Over the years I have come to see that every database has what I call data type drift. Simply put, data type drift is when you have columns with the same name but different data types or length. I’d say about 97% of databases I’ve reviewed have some form of drift. So why is that number so high?
Have you ever gone out to eat at your favorite restaurant and noticed that something in your favorite meal was a bit off? This happened to me. My favorite Chinese restaurant had the same cook for 17 years and one day he decided to be a driver for DHL. I may have never noticed because he wasn’t visible to the front of the house but I knew the food was quite different. I must have had the same Kung Pow 100 or more times and this was not the same. I knew the owner well and he told me about the cook.
This same scenario happens over time with an application. As developers come and go, the database can drift. One developer has always used varchar(20) for FirstName and the next developer has always used nvarchar(50).
This may happen all at once as well. Consider an application that has different modules, each with it’s own developer or development team. When a data architect isn’t present and the data model is not restricted through an ERD, you get drift.
Why is this important?
When columns that don’t have the same data type are used in a join or union an implicit conversion is performed to convert one of the columns to equal the other. This results in higher consumption of I/O, processor, and memory; resulting in longer processing time for the affected queries. In short things are slower and it’s somewhat easy to fix.
How do I identify drift?
I wrote this around eleven years ago and really haven’t updated it since.
Get the script here: Microsoft TechNet Gallery
If any column is used in a union or join then it should probably be corrected.
Here’s an example of the output:
Researching each column is easy, just use the following query:
I’ve got some drift. Should I fix it?
I always recommend only updating the column if and only if it’s frequently used in a join or union with another column that does not match the data type. If you’re never going to query them both together then don’t bother. A good example of this is the [description] column. This column name is used across various tables that have nothing to do with each other.
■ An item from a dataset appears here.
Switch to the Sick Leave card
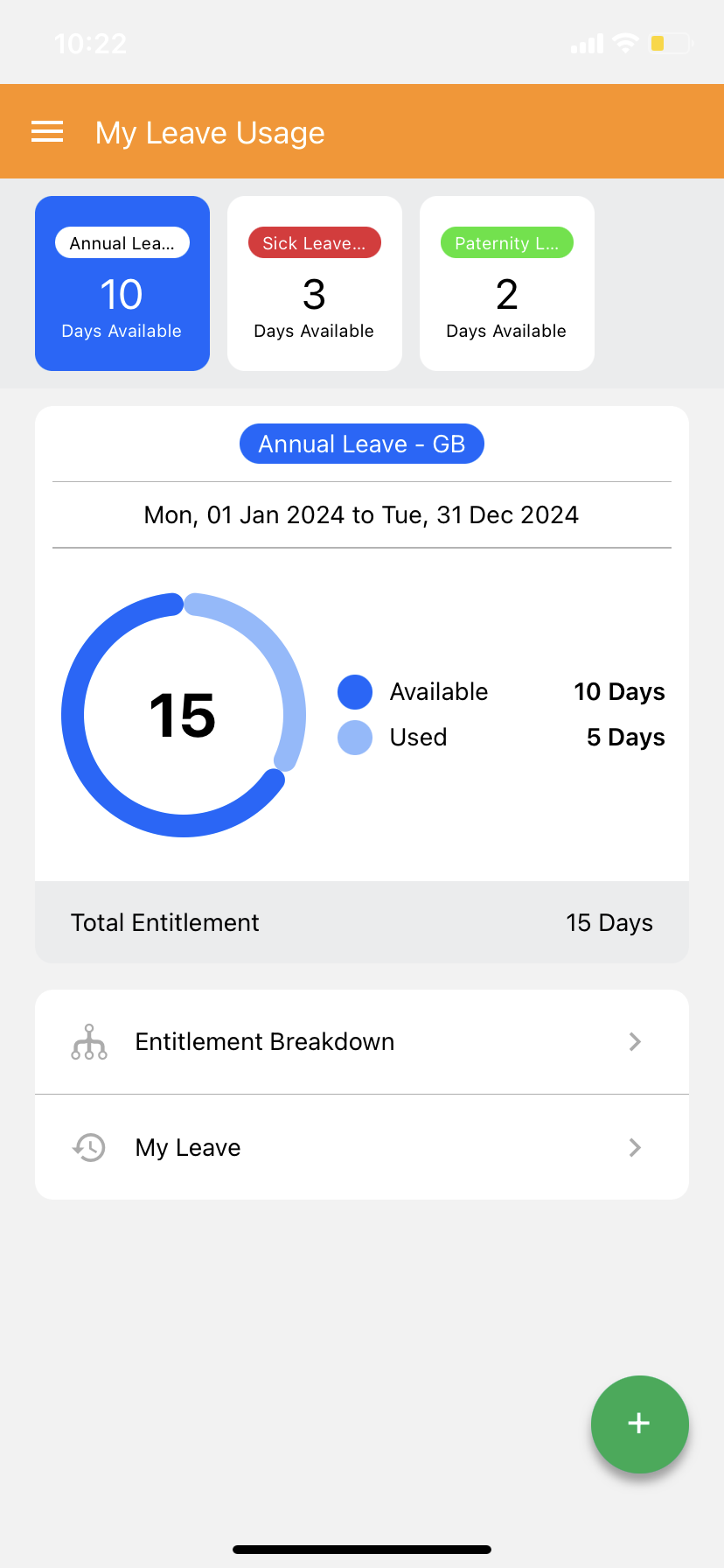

These columns are not used in joins and never will be so they won’t be matched.
When creating a new database it is recommended that you use a data modeling tool, which will enforce “domains” on the column names and any time that column name is used again it will automatically use the same data type and length.
8 thoughts on “Does my database have data type drift?”
Data type drift can also cause many different types of very hard to debug SQL run time errors. For example, I worked with a legacy database (more than 4 generations of developers) that had several specific Id columns (e.g. Department, Employee, Customer, Site, …) that were used extensively in the 500+ tables. Over the years the related columns, parameters, and variables had been defined as TinyInt, SmallInt, Int, Varchar, or NVarchar. The database performance certainly suffered from extensive implicit conversions in the joins and wheres.
However, there also were frequent “un-reproducible” runtime errors caused by truncation. For example one table defined a coded key column as TinyInt while a referencing procedure defined the parameter as Varchar(20). The occasional customer data entry of “300” or “3AF”, etc would result in either silent truncation or conversion errors, which were not properly trapped/processed in the application.
Obviously, there were more problems here than just the data type mismatch issue but data type mismatch was (and remains) a major issue throughout the application suite
Very true and it’s an issue that most developers and DBAs don’t think about.
Enjoyed your article. I see this daily between the modules of the ERP system I do reporting against. It is annoyance at best, and can sometimes create a need for significant process workarounds that suck much of the intended robustness and efficiency out of the usefulness of the application.
One way to combat datatype drift is to use an ERD tool that supports domains (user definable data types). When the tool generates the SQL for new columns/tables the domain is replaced with the actual datatype.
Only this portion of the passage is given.